Phenotypic variability and gene haploinsufficiency

Most genes are present in two copies. Gene haploinsufficiency is a genetic disease mechanism by which the loss of one gene copy leads to disease. Why one copy of the some genes should be insufficient is unknown. Furthermore, it is common that diseases due to gene haploinsufficiency have a highly variable clinical presentation, with some individuals being very severely affected and others only mildly affected. This is obviously problematic for clinicians because the diagnosis of the disease offers little insight as to its likely outcome. Even identical twins may have different clinical problems. This tells us that non-genetic factors contribute to the variability. What are they? One category is "epigenetic" factors, these are factors, often proteins, that affect the activation of a gene but not its basic structure (DNA). The DNA in a cell has to be highly packaged in order to fit in the cell nucleus. Packaged DNA is called chromatin. When a gene needs to be activated (expressed) it is often necessary to loosen the packaging to allow access to proteins that activate gene expression (transcription factors). There are many proteins involved in changing the conformation of chromatin (chromatin modifiers) so as to expose or hide genes from transcription factors. In this way chromatin modifiers ensure that a gene will be activation at the right time and in the right place.
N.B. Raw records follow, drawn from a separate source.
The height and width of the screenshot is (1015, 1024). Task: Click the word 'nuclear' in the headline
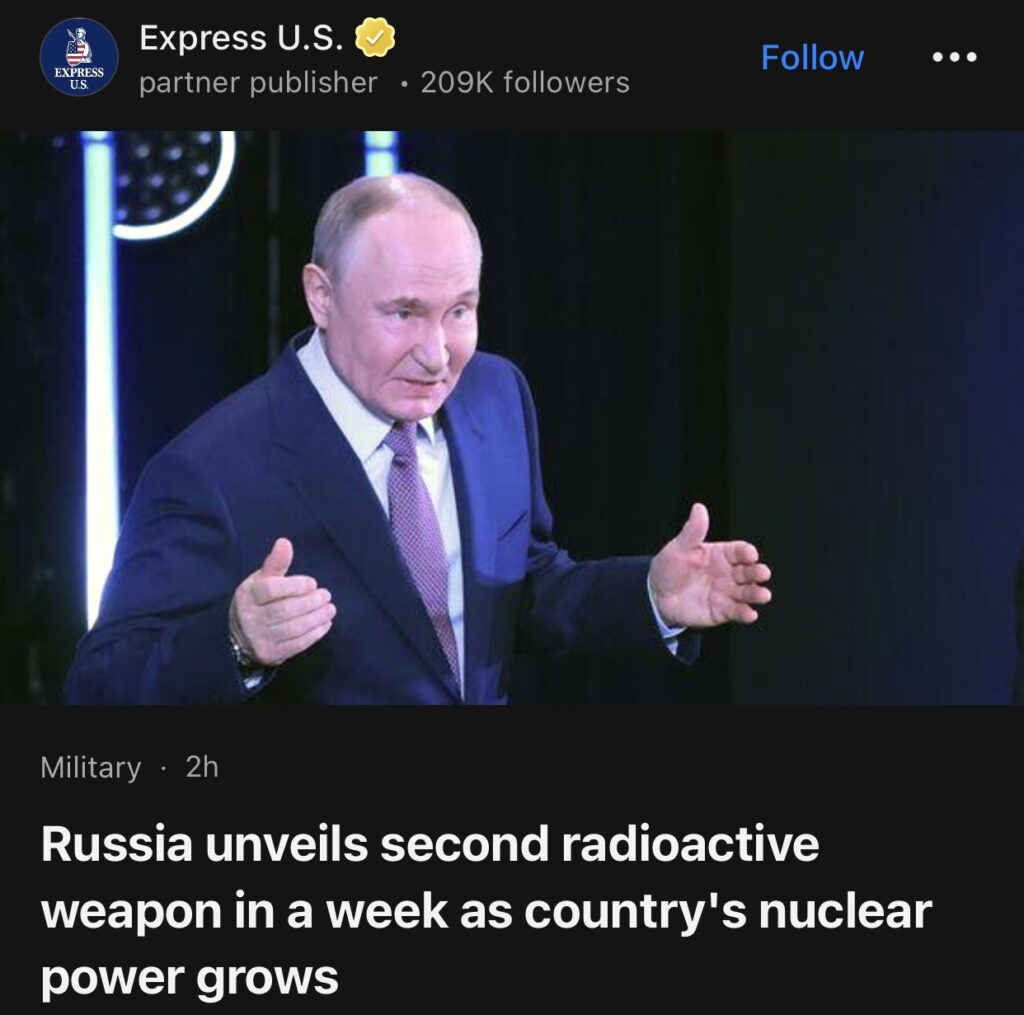click(845, 912)
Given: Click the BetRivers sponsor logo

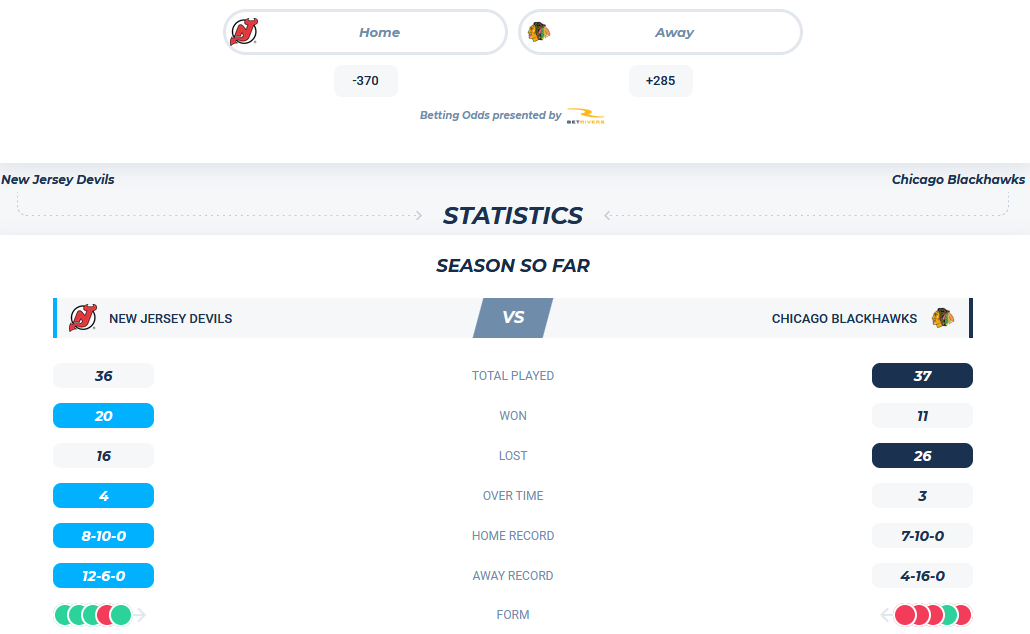Looking at the screenshot, I should 585,116.
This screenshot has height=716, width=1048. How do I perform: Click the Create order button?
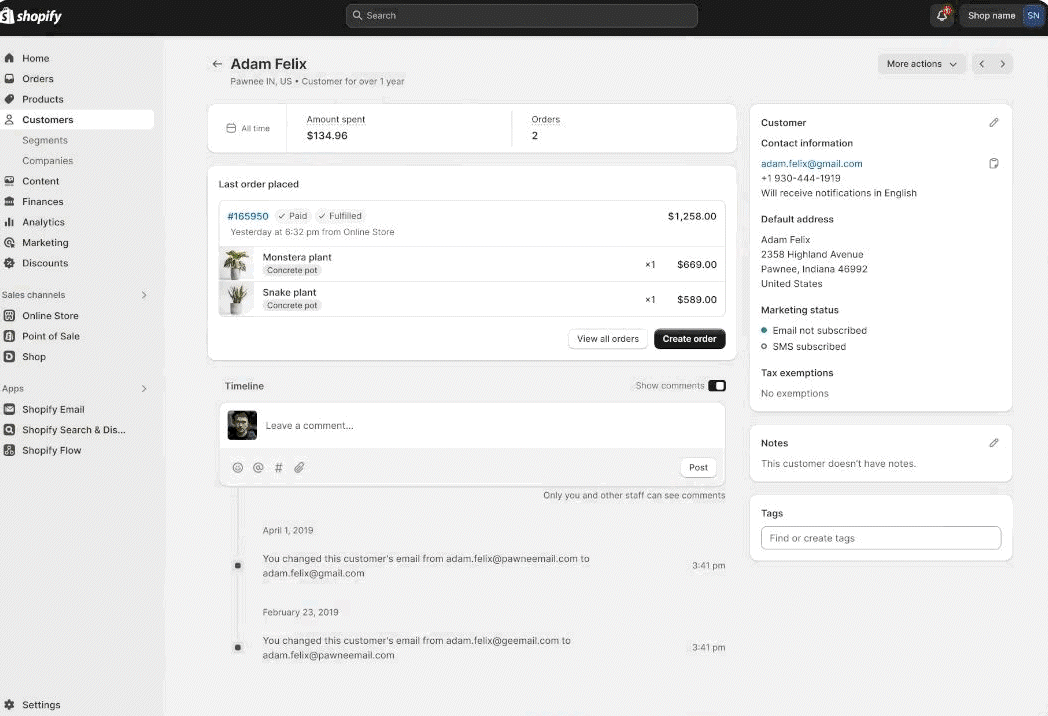click(689, 339)
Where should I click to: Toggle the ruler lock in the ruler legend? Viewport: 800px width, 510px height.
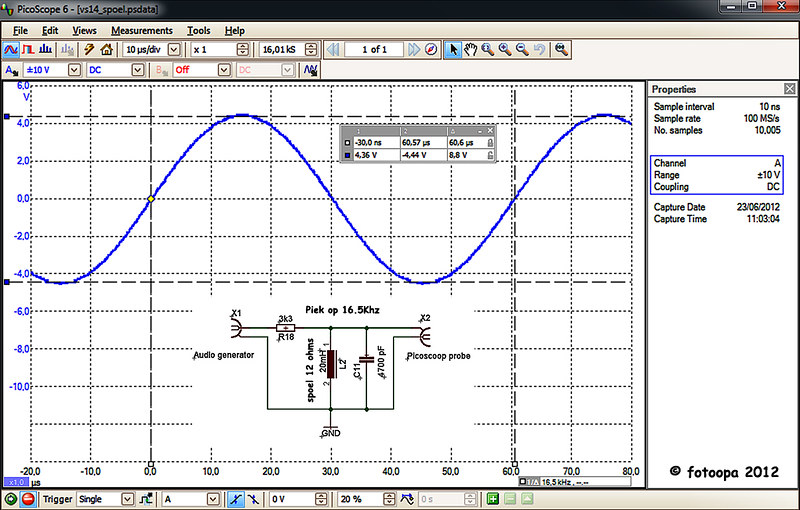490,143
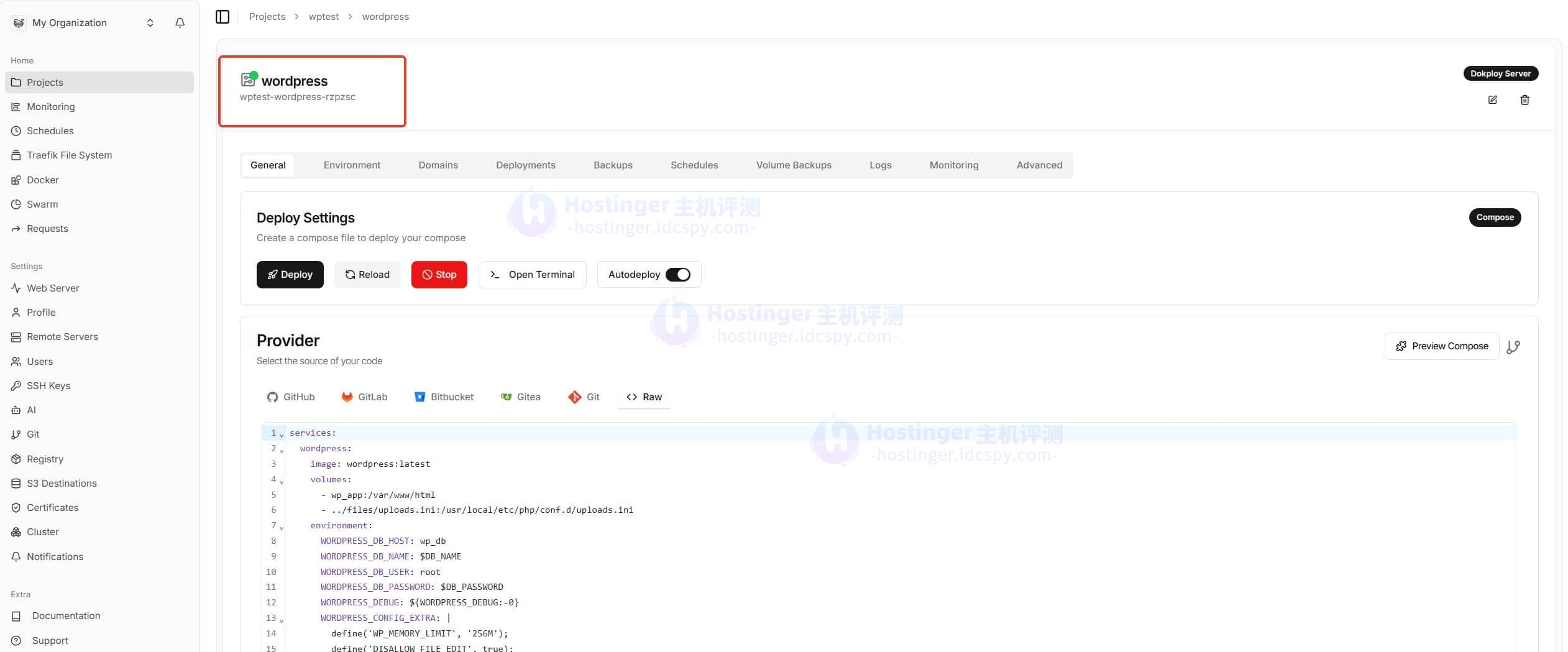The image size is (1568, 652).
Task: Click the git branch icon beside Preview Compose
Action: coord(1513,347)
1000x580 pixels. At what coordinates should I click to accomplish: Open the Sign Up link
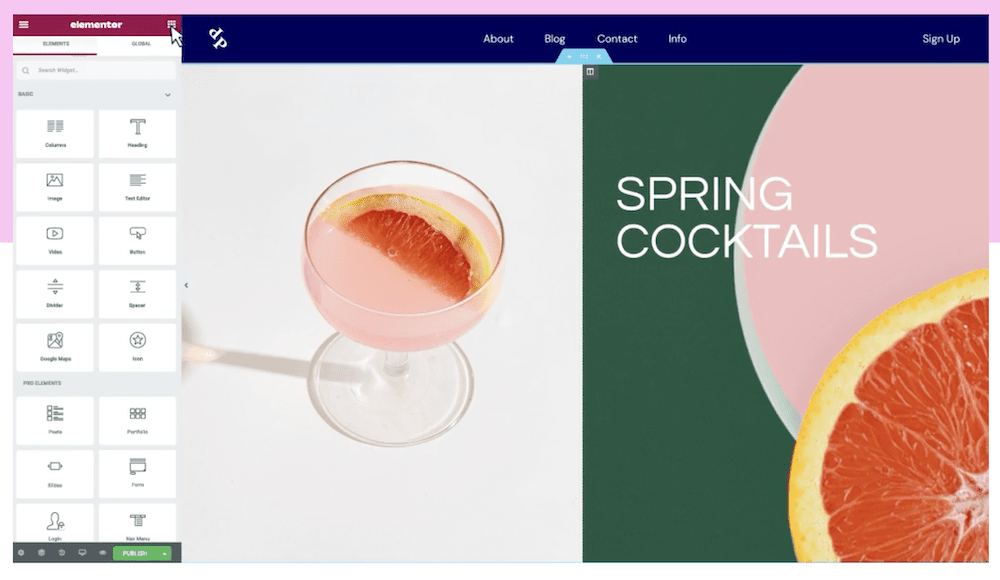click(x=941, y=39)
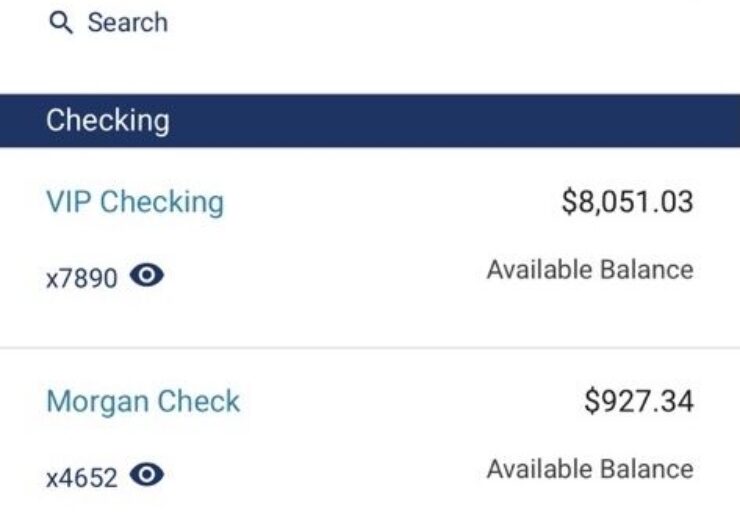Click Available Balance under $8,051.03
The width and height of the screenshot is (740, 520).
590,269
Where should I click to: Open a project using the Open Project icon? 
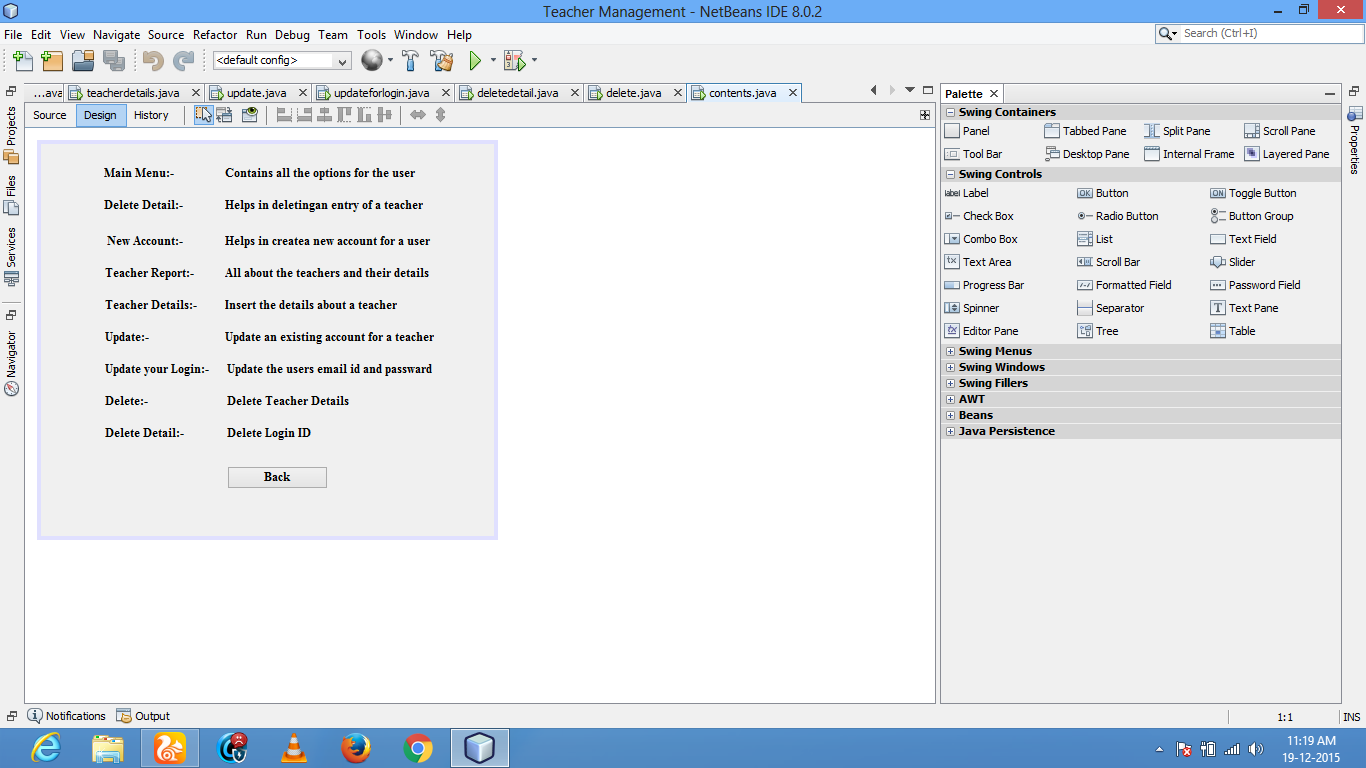pyautogui.click(x=83, y=60)
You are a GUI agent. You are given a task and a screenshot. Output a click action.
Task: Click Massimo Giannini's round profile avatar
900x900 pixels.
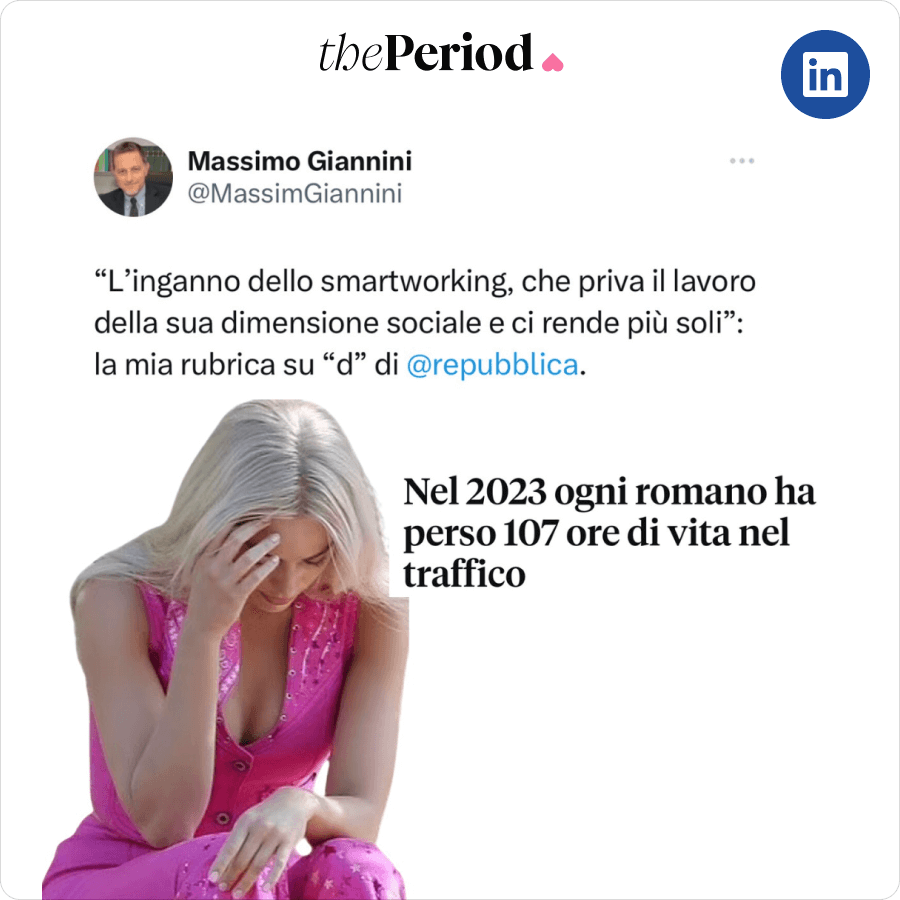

In this study we will investigate how a known disease gene and transcription factor, Tbx1, interacts with chromatin and chromatin modifiers. Understanding this may be key to understanding how and why the loss of one copy of Tbx1 results causes a genetic disease with a variable clinical outcome. If chromatin modifiers are indeed important to the disease process, one can imagine that drugs targeting them may improve clinical outcome. We will test this in mouse models of a genetic disease.